Setelah berusaha kurang lebih lima tahun, tim Arkeologi berhasil merekontruksi ulang rumah para masyarakat yang tertimbun akibat letusan gunung Tambora. Para anggota tim mengaku menghabiskan banyak waktu mereka untuk mengumpulkan beberapa bukti yang mendukung. Rumah-rumah masyarakat umumnya berbentuk panggung dengan enam tiang yang berukuran 3x5 meter. Hingga akhirnya para peneliti ini berhasil menemukan sisa kayu yang menjadi tiang rumah, beberapa sambungan, dan jenis-jenis atap yang digunakan. Para peneliti juga menemukan material yang menjadi saksi letusan dan memperlihatkan bentuk yang jelas akibat terbakar letusan gunung. Dari beberapa hasil penelitian tersebut, terlihat seberapa banyak masyarakat yang menjadi korban, kehilangan harta benda. Hal ini juga ternyata berdampak pada kehidupan masyarakat lainnya, seperti penduduk di pulau lainnya hingga pulau Sumatera. Pada tahun tersebut, hampir semua orang turut berduka, dan juga kehidupan di sekitar Tambora harus terhenti. Para petani harus berhenti panen dan tidak mampu memperoleh penghasilan karena tanah sawah menjadi sangat gersang. Karena beberapa hal inilah banyak warga yang menyebut sebagai misteri gunung tambora. 

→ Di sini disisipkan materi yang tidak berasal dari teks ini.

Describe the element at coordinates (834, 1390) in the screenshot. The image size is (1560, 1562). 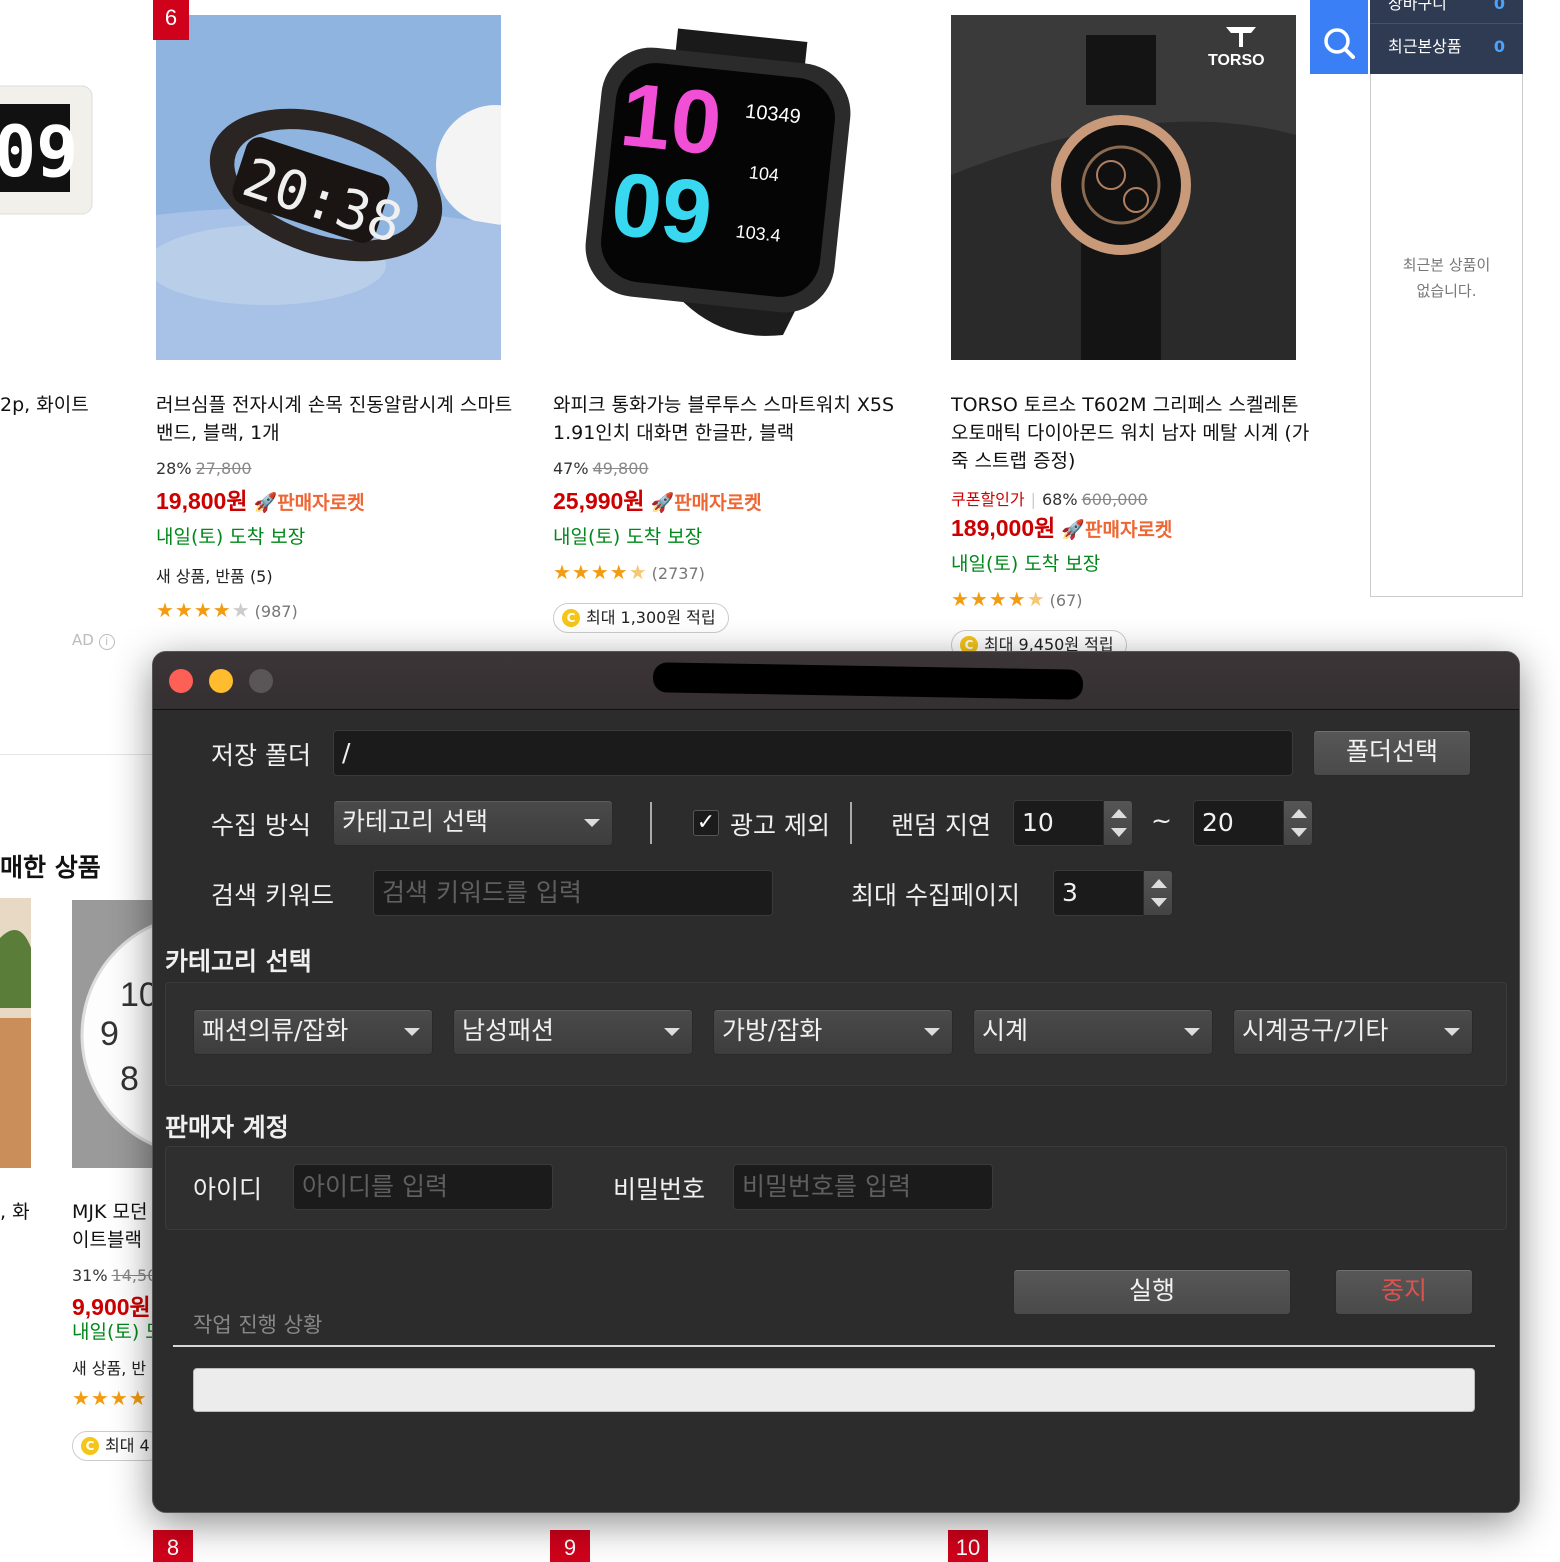
I see `progress-bar` at that location.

  • Fakta Mengenai Sejarah Letusan

Diketahui dari penggunaan teknik penanggalan radiokarbon, gunung Tambora ini sudah pernah tiga kali meletus sebelum akhirnya meletus sempurna. Letusan pertama terjadi pada 3.900 sebelum masehi tepatnya selama kurang lebih 200 tahun. Kali yang kedua terjadi pada 3.050 sebelum masehi dan yang terakhir pada 740 sebelum masehi selama kurang lebih 150 tahun. Meski terjadi di waktu yang berbeda-beda, para ahli menyatakan bahwa letusan ini terjadi pada satu titik pusat yang sama dan juga karakteristiknya hampir mirip. Adanya pengecualian pada letusan ketiga yang tidak adanya aliran piroklastik. Tiga tahun sebelum ledakan, misteri gunung tambora ini menjadi semakin aktif hingga akhirnya meletus. Pada saat terjadi letusan, masih banyak orang Belanda yang bertempat tinggal di Indonesia dan orang di benua Australia bagian Barat Laut mengaku mendengar adanya letusan tersebut. Hal ini diketahui berdasarkan buku diary milik mereka yang telah ditemukan.